Your answer should consist only of the lines from the line containing "This screenshot has width=960, height=2077." through the last line below, each repeated exactly.

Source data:
────
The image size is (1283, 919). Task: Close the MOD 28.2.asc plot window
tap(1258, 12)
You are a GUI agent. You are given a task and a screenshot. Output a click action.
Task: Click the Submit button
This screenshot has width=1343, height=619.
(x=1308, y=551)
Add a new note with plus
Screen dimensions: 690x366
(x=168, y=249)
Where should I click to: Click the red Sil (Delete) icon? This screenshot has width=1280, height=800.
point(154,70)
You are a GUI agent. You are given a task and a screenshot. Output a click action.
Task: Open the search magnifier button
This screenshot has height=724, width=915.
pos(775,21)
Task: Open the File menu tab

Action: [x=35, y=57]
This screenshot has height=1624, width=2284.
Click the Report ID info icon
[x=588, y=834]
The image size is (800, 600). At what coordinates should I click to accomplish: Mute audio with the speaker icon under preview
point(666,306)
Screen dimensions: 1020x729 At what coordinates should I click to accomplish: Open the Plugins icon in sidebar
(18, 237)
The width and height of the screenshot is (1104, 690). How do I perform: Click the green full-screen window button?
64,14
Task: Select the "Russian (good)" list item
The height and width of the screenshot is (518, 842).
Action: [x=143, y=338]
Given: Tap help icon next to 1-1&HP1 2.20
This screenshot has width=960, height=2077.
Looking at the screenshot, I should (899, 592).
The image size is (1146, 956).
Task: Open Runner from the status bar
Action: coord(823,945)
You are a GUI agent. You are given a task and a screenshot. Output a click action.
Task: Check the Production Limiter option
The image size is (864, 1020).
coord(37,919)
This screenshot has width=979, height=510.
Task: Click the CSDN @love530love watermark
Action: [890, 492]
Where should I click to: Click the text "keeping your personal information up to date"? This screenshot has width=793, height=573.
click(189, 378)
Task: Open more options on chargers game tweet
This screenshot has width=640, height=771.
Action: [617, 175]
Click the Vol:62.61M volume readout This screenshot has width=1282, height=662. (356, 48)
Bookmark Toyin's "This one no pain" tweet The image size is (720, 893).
────
### Task output
This screenshot has width=960, height=2077.
Looking at the screenshot, I should (899, 592).
The image size is (1146, 956).
Task: Open Runner from the status bar
Action: coord(823,945)
You are a GUI agent. You are given a task and a screenshot. Output a click action.
Task: Check the Production Limiter option
The image size is (864, 1020).
coord(37,919)
This screenshot has width=979, height=510.
Task: Click the CSDN @love530love watermark
Action: [890, 492]
Where should I click to: Click the text "keeping your personal information up to date"? This screenshot has width=793, height=573.
click(189, 378)
Task: Open more options on chargers game tweet
This screenshot has width=640, height=771.
Action: [617, 175]
Click the Vol:62.61M volume readout This screenshot has width=1282, height=662. (356, 48)
Bookmark Toyin's "This one no pain" tweet The image size is (720, 893).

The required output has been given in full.